Now we can horizontally concatenate the two dataframes.

In [None]:
hcat(df1, df2_noid)

Note if you had left the <i>ID</i> column in the right dataframe then you would've needed to use the `makeunique` option with **hcat** which would keep both <i>ID</i> columns in the resulting dataframe but automatically suffix the name of one of the ID columns with a _1.

In [None]:
hcat(df1, df2, makeunique=true)

The `vcat` function works much the same as the `hcat` function except it concatenates along the first dimension. Each input dataframe can have a different number of rows but should have the same number of columns with the same column names.

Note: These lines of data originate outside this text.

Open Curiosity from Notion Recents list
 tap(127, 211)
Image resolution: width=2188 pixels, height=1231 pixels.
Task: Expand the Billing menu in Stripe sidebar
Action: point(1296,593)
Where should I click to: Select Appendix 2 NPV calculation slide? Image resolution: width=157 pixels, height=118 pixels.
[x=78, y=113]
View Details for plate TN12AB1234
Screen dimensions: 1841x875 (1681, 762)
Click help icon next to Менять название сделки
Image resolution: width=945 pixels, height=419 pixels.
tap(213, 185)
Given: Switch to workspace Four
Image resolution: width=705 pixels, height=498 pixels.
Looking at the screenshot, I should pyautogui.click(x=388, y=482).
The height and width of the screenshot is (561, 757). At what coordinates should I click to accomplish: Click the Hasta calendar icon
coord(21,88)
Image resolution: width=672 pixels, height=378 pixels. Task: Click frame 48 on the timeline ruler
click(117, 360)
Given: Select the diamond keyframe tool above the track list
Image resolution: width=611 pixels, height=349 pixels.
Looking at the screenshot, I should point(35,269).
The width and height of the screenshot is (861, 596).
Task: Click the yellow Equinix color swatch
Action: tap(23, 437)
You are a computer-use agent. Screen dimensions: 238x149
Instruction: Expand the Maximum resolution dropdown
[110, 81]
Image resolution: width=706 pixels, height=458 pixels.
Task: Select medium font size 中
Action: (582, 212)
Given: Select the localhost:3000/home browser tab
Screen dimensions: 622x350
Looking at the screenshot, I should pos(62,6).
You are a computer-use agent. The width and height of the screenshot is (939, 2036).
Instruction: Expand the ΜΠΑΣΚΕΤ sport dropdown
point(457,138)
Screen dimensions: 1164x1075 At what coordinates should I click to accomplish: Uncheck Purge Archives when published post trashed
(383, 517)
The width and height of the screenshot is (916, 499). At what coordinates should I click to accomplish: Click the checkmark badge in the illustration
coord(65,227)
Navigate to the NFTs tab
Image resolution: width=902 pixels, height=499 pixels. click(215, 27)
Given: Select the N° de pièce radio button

Let's create a **df1new** dataframe with the same column names as the **df1** datframe. Note the column names do not need to be in the same order for **vcat** to work though the names must match.

In [None]:
df1new = DataFrame(A = [3.2, 8.9, 10.2, 11.3, 88.1, 52.3, 15.2, 66.7, 98.9, 30.2, 16.0],
                   B = [2, 3, 3, 3, 2, 3, 2, 2, 2, 2, 3], 
                   C = randn(11),
                   ID = [1234, 22, 3412, 578, 998, 124, 18, 8881, 901, 12, 44])

In [None]:
df1

In [None]:
vcat(df1, df1new)

The dataframes essentially get stacked with the first input dataframe stacked on top of the second.

In this lesson we covered:
* Basic join operations including inner, left, right, outer, and anti.
* Additional join arguments, joing on two variables.
* Concatenating dataframes: hcat and vcat.